New EPA rule co…

New EPA rule could shut down West’s biggest coal plant

Controversy is boiling over the West’s biggest coal-fired power plant,  located just south of the Utah-Arizona border near the shores of Lake Powell.

Owners of the Navajo Generating Station say an Environmental Protection Agency proposal to clear the air in the region’s national parks may push the plant into an unacceptable financial situation. They’ve indicated it could force a shutdown as early as 2017.

“The critical issue is the timing of it,” said George Hardeen, a spokesman for the plant. “If the EPA requires it to be done within a short period of time, it becomes economically non-viable.”

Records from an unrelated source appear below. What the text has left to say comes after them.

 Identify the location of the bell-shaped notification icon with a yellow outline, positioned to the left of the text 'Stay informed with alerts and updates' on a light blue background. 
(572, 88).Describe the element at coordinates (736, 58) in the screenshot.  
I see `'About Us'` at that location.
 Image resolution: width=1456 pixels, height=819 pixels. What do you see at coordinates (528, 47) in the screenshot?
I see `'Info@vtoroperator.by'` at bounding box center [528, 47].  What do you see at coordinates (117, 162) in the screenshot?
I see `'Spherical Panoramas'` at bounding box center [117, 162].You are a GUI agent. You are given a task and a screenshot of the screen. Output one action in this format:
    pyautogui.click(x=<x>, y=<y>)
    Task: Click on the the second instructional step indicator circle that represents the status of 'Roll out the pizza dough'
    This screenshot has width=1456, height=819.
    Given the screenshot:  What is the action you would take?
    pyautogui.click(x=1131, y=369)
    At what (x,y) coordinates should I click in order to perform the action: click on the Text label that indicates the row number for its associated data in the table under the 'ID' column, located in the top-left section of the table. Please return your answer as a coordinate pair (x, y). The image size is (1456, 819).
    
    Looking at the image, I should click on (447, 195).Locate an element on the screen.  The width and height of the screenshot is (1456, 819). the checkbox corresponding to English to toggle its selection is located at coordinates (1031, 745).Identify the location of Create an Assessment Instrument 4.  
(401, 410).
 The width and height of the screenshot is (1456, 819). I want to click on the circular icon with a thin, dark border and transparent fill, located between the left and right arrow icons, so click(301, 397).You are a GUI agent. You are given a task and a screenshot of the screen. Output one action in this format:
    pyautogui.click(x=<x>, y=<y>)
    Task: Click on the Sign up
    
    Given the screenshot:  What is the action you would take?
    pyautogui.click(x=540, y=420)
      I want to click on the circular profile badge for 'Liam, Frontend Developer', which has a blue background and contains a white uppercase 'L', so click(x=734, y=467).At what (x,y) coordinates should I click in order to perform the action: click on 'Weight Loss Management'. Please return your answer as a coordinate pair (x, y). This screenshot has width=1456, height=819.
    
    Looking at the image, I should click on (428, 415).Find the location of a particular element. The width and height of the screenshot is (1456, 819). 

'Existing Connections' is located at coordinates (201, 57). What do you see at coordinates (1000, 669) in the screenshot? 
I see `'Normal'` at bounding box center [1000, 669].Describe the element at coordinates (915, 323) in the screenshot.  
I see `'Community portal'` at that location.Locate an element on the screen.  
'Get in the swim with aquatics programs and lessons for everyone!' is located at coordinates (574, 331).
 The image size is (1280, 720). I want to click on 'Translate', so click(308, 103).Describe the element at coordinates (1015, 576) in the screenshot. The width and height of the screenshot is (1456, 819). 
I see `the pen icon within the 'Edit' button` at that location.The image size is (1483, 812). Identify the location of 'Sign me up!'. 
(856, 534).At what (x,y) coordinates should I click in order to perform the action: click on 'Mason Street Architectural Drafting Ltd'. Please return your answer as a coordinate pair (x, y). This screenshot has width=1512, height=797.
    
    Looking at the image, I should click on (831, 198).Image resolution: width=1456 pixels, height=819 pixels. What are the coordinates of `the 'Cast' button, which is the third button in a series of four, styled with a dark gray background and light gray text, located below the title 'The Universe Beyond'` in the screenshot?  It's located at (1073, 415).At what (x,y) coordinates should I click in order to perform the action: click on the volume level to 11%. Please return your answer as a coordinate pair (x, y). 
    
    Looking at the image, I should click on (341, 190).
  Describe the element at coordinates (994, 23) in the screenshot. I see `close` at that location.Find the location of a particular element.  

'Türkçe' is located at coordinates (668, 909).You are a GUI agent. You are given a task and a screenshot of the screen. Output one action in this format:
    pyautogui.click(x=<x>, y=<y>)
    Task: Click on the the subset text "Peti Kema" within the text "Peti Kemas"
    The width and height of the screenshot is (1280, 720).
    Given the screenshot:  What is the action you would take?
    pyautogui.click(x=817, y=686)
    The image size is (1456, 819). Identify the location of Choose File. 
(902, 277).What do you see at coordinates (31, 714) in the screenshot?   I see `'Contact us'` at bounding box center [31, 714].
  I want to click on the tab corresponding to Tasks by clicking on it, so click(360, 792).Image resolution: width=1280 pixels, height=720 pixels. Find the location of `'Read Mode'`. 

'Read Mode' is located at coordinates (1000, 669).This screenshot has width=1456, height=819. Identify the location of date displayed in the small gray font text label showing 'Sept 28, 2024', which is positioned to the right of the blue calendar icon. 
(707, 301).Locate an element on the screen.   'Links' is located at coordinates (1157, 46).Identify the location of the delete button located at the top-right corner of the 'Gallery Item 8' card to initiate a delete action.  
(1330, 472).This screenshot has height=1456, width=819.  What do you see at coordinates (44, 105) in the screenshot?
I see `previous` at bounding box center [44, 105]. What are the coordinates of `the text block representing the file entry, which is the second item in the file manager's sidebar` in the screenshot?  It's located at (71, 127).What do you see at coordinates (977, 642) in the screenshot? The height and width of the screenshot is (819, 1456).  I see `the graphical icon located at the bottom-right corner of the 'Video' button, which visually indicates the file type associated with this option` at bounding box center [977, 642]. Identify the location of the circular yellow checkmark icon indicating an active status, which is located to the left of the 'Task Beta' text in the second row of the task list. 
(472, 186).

A shutdown of the plant would put nearly 1,000 people out of work on the Navajo Indian Reservation that is already deeply mired in unemployment and poverty.

Still, some Navajos support tougher pollution controls.

“I believe that they could eliminate a great amount of whatever it is that they are accused of releasing into the atmosphere,” said Navajo historian Wally Brown, who operates a tourist attraction called Navajo Village near the plant.

The plant provides power to Arizona, Nevada and California. It’s also the principal provider of electricity for the Central Arizona Project, which supplies water to the Phoenix area.

“It’s one of the most reliable sources of electricity in the Southwest,” Hardeen said.